Activity: Among the entries, which lines carry the string "computer"? Copy every one.

Source data:
====
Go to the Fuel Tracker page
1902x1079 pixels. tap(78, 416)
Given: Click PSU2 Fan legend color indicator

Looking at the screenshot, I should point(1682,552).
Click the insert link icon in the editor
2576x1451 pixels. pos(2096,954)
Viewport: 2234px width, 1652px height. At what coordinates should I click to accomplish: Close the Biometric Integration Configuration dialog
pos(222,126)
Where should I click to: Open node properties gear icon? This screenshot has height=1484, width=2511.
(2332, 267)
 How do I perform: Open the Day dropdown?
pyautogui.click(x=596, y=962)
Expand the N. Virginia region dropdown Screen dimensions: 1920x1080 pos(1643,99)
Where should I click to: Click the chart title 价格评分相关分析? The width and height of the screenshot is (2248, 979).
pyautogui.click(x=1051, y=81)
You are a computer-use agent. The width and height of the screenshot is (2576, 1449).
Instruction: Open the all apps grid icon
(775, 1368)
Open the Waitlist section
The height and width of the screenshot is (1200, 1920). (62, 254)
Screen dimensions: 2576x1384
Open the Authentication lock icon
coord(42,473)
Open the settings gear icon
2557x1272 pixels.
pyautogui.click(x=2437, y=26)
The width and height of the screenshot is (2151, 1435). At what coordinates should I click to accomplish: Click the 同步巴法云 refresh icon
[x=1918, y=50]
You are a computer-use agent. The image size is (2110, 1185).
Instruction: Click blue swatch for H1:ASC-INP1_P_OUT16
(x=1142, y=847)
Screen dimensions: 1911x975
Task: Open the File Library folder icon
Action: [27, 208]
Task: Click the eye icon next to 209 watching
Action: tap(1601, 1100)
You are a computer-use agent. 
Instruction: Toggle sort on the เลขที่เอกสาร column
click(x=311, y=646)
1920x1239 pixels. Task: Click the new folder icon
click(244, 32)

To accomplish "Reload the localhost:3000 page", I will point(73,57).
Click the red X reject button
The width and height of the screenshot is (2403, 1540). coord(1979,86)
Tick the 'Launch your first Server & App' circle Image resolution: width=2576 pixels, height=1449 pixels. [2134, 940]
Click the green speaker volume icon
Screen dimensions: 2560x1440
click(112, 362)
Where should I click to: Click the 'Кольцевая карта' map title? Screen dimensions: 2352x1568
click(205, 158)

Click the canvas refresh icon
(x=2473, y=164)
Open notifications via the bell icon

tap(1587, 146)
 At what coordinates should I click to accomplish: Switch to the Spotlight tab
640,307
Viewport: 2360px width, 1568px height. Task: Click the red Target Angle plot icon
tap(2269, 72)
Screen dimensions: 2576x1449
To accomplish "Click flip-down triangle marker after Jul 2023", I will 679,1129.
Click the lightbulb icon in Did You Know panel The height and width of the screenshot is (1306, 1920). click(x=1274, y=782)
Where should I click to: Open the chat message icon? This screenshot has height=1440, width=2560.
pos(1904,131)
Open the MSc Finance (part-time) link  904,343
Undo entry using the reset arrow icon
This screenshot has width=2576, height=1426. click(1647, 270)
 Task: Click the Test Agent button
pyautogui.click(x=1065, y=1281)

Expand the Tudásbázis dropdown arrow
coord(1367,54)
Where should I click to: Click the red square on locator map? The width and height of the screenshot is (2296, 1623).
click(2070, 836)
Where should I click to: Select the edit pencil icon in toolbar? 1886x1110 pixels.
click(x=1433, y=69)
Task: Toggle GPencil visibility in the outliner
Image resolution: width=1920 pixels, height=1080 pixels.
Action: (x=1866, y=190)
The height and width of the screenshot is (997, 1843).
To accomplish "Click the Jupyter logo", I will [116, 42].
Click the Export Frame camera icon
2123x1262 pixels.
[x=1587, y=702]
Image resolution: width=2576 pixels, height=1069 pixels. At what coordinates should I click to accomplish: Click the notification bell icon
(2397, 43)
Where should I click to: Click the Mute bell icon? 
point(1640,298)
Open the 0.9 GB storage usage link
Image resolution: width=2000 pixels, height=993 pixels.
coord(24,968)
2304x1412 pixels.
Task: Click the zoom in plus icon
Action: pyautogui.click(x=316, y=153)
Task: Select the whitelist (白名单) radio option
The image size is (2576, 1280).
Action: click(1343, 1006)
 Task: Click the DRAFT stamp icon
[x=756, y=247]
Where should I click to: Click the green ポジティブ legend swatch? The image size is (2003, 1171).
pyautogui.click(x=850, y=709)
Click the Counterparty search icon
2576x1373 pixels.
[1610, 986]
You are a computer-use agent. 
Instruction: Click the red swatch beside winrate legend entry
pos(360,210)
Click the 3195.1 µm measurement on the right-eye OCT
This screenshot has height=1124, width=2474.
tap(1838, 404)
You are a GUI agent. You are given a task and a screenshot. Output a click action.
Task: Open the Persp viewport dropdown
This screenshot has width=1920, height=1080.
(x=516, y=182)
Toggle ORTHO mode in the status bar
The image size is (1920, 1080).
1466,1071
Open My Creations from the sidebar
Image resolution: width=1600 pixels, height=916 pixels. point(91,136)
====
Task answer:
You are a computer-use agent. The width and height of the screenshot is (2576, 1449).
You are a computer-use agent. The image size is (2110, 1185).
You are a computer-use agent. 
You are a computer-use agent. 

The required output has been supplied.